Embora sejam baixas as suas chances de chegar à presidência, o jovem Ojeda trouxe energia para uma corrida eleitoral marcada por campanhas mornas que pouco engajou a população. Na realidade, os uruguaios se veem mais motivados a ir às urnas para votar em dois plebiscitos de reforma da Constituição que ocorrerão no mesmo dia.

“São eleições diferentes, porque nenhum dos candidatos conseguiu atrair maior atenção por seu carisma junto à opinião pública”, explica o analista e estrategista político uruguaio Daniel Supervielle. “Os programas apresentados pelas diferentes equipes de governo não diferem muito entre si. Embora todos tenhamos claro que é muito diferente se um ou outro ganha, pelo estilo ou pela personalidade, em nível programático nenhum tema se estabeleceu na campanha como polarizador que muda a história”.

Foi uma campanha que se caracterizou pelo desânimo. As pessoas não se engajaram e não estão vibrando como sempre vibraram no Uruguai.

Daniel Supervielle, analista, estrategista político e diretor de comunicação no Centro de Estudos da Realidade Econômica e Social

Centro versus centro

O cenário mais provável, neste momento, é um segundo turno entre Orsi e Delgado, repetindo o que tem sido as disputas políticas uruguaias dos últimos quase 30 anos: uma alternância entre a centro-esquerda e a centro-direita.
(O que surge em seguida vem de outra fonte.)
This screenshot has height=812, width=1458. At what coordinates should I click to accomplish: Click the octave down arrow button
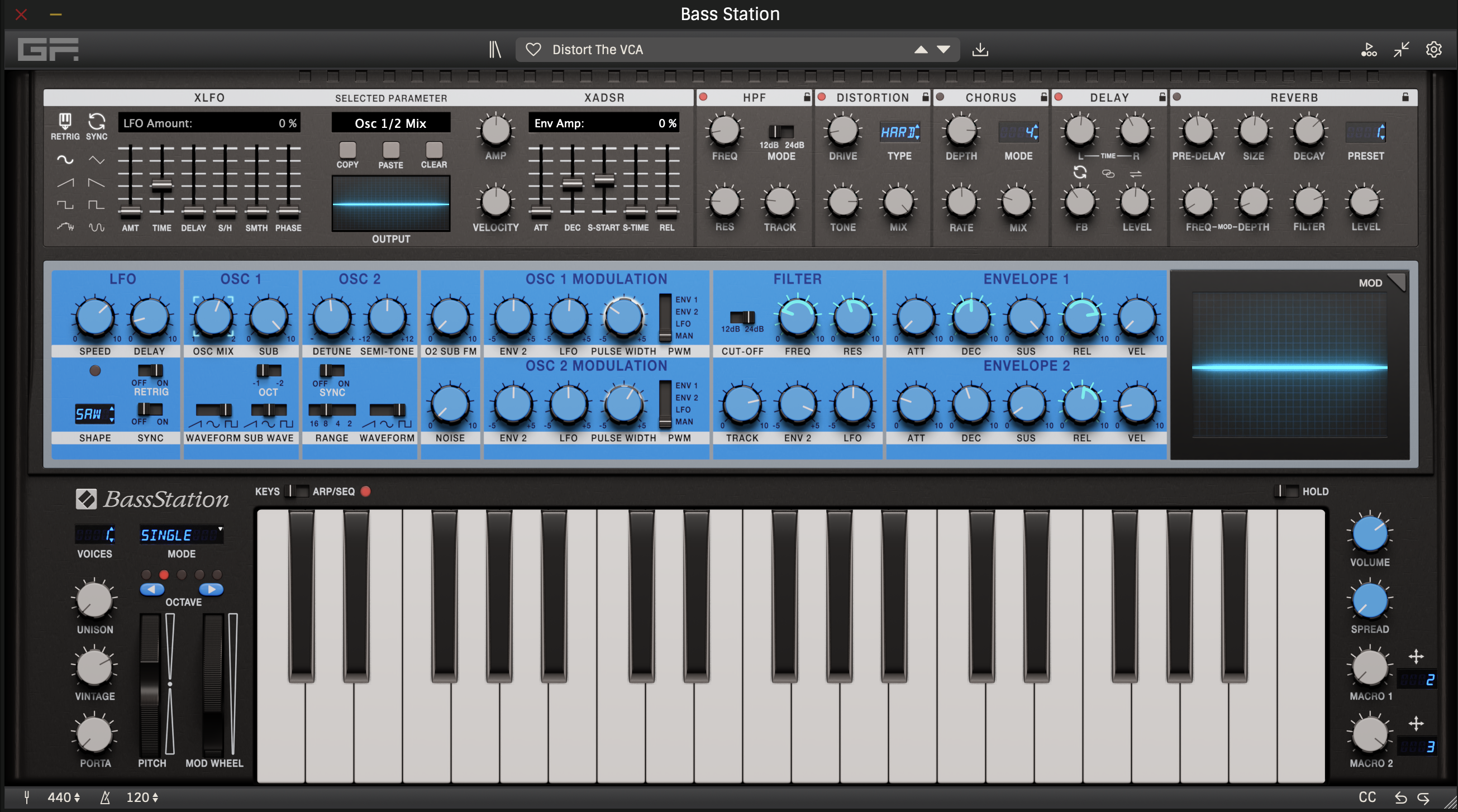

O professor de história e ex-prefeito de Canelones Yamandú Orsi venceu as primárias da Frente Ampla graças ao apoio de Mujica. O ex-presidente subiu ao palco no último fim de semana, apesar do tratamento contra o câncer, para endossar seu apoio. De acordo com as últimas pesquisas, Orsi conta com mais de 40% das intenções de voto. Para vencer em primeiro turno, precisaria de 50% mais um voto.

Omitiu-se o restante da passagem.